#2673

Toute bonne trilogie ne doit-elle pas comporter au moins quatre tomes ? C’est encore ce que je constate, avec mon propre travail : après Sherlock Holmes, une vie et Hercule Poirot, une vie, écrits avec Xavier Mauméjean, et mon Arsène Lupin, une vie solo, voici que pour Halloween prochain la collection de poche « Hélios » va rééditer le Jack l’Éventreur, les morts que j’avais rédigé en compagnie de mon excellent camarade Julien Bétan (et avec des collaborations de François Angelier et Alexandre Mare, excusez du peu). On l’a légèrement retouché et je viens juste de le boucler.

#2687

Quelques souvenirs. Primo, celui d’avoir organisé le prix Rosny aîné durant une poignée d’années en compagnie de Roland C. Wagner, les dépouillements de courrier dans son étrange appartement en rez-de-chaussée à Garches (et le tri de certains bourrages d’urnes tentés par des mégalos un peu stupides), les dépouillements lors des conventions… Secundo, un matin chez mon copain nordiste Philippe C. qui devait partir au boulot mais me dit qu’il allait me présenter une amie, elle allait me plaire ; j’étais assis à la table de petit déj, la copine arrive, une certaine Christine, Philippe s’en va, je commence à papoter avec la copine et soudain Philippe revient et se marre, nous n’avons pas bougé de la table de petit déj et pourtant la journée est presque finie, aurions-nous donc papoté tout le jour, allons donc ? Tertio, des années plus tard, je persuade celle qui est donc devenue mon amie d’écrire un article, puis deux, et devant son excellent boulot je lui dis que je ne vais plus arrêter de l’embêter, faut vraiment qu’elle continue à écrire — et à ma grande stupeur, moi qui pensais à d’autres articles, la voici qui m’avoue qu’elle a commencé à écrire un roman il y a un moment et qu’est-ce que j’en pense ?

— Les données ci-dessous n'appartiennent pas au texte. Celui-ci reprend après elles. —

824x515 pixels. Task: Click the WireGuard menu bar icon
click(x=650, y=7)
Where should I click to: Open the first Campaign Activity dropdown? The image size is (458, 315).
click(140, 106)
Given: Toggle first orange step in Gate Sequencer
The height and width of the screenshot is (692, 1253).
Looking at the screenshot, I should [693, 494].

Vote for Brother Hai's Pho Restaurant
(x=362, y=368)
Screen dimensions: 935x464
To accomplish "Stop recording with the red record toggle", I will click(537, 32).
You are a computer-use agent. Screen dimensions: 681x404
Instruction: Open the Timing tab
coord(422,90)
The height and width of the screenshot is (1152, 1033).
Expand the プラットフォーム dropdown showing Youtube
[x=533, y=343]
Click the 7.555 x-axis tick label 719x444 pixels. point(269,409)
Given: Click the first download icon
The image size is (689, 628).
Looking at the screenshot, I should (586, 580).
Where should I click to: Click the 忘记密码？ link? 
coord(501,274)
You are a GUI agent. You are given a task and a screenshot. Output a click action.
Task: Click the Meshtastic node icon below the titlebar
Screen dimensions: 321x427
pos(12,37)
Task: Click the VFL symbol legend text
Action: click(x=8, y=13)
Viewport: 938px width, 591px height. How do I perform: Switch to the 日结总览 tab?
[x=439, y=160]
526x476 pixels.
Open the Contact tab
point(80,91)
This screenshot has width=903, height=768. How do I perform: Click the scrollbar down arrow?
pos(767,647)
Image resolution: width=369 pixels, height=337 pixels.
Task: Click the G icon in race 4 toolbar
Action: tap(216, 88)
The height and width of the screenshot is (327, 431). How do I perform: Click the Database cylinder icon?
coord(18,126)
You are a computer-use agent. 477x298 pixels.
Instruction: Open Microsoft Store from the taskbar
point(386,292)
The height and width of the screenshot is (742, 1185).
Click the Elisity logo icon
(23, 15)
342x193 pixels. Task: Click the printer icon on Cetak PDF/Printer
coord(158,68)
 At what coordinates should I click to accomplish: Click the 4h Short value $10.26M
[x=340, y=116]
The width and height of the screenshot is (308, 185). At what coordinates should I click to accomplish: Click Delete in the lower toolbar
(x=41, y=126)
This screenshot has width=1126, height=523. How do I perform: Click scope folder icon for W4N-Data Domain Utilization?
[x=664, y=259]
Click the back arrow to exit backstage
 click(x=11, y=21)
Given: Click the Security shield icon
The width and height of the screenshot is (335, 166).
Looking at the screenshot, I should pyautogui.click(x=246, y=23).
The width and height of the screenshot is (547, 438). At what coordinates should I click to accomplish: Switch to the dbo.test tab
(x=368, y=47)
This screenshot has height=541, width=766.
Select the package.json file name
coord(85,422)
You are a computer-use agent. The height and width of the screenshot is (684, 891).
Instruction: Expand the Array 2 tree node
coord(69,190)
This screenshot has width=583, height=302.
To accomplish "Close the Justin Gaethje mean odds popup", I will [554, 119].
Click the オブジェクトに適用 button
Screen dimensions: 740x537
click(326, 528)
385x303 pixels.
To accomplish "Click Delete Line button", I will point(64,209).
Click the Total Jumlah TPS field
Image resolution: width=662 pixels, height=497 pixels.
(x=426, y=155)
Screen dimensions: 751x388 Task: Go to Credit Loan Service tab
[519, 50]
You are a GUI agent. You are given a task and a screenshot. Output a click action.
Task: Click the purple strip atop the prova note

Quelques années encore plus tard, ce roman c’est Les Papillons géomètres de Christine Luce, paru aux Moutons électriques, et il vient d’être nominé au prix Rosny aîné — et je suis content.

#2678

Bouclage d’un très, très joli roman (Margot Delorme, nouvelle autrice), c’est ce moment dans ma « vie éditoriale » où je me sens à la fois anxieux et exalté, les ultimes corrections, les derniers regards, puis ce livre partira chez l’imprimeur et il appartiendra bientôt aux libraires, aux chroniqueurs, aux lecteurs… En espérant qu’il leur plaise, à tous, mais comment plaire à tout le monde ? Je n’ai jamais appris, en 15 ans d’édition, à « m’en foutre », à n’être pas touché par les retours, qu’ils soient positifs ou négatifs.